___ Information shown ___

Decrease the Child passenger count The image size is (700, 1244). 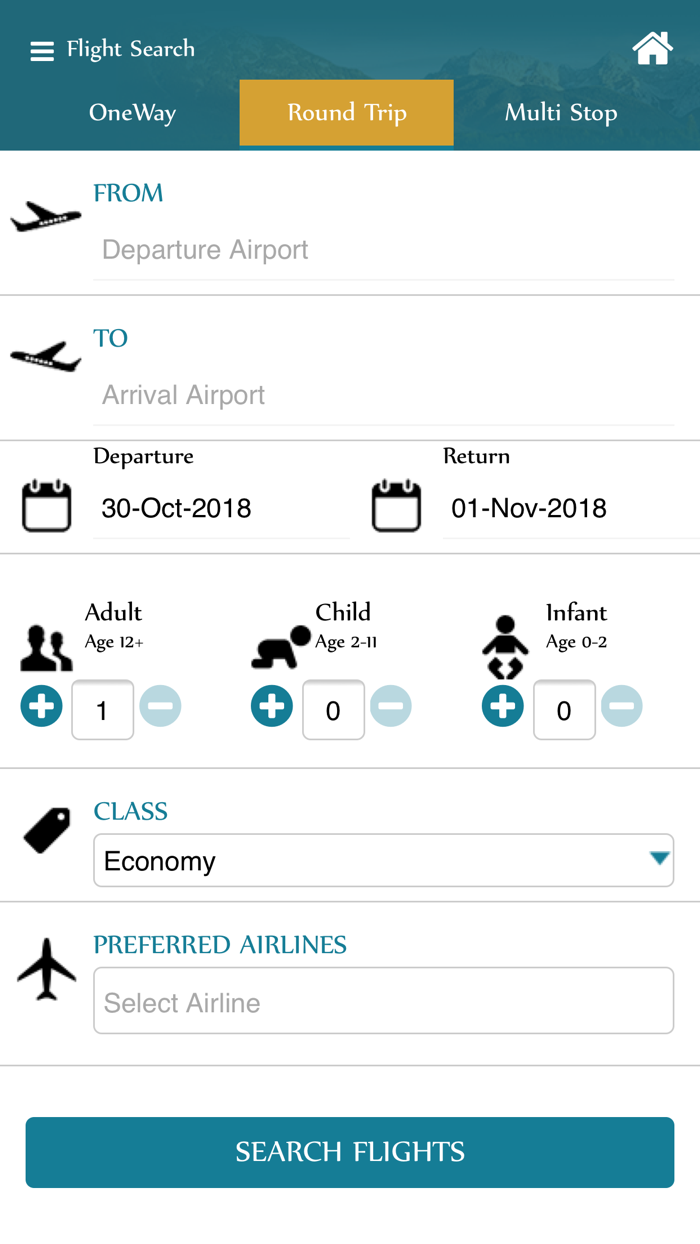coord(392,705)
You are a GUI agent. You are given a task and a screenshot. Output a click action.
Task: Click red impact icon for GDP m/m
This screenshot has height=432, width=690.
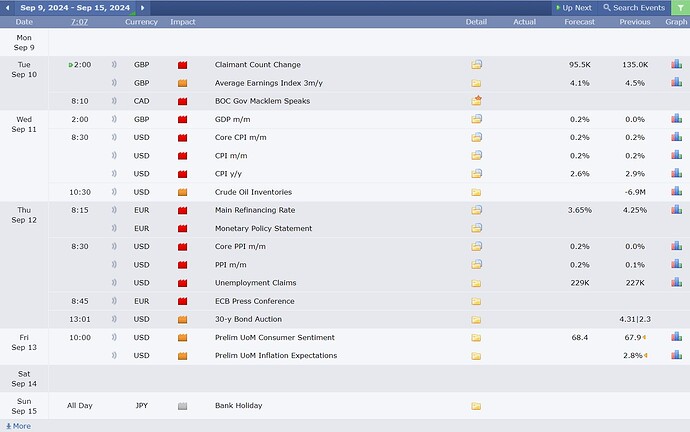[182, 119]
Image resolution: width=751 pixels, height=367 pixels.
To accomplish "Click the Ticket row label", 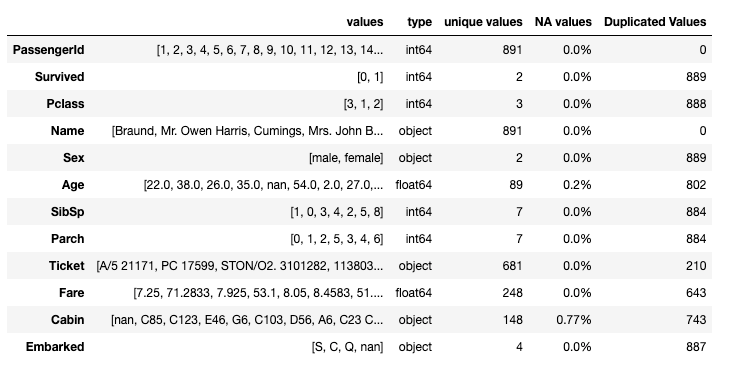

___

In the data above, the line containing "This screenshot has height=432, width=690." and all lines after it are to be reproduced exactly, leaving out the pictures.

This screenshot has height=432, width=690.
[182, 119]
Image resolution: width=751 pixels, height=367 pixels.
To accomplish "Click the Ticket row label", 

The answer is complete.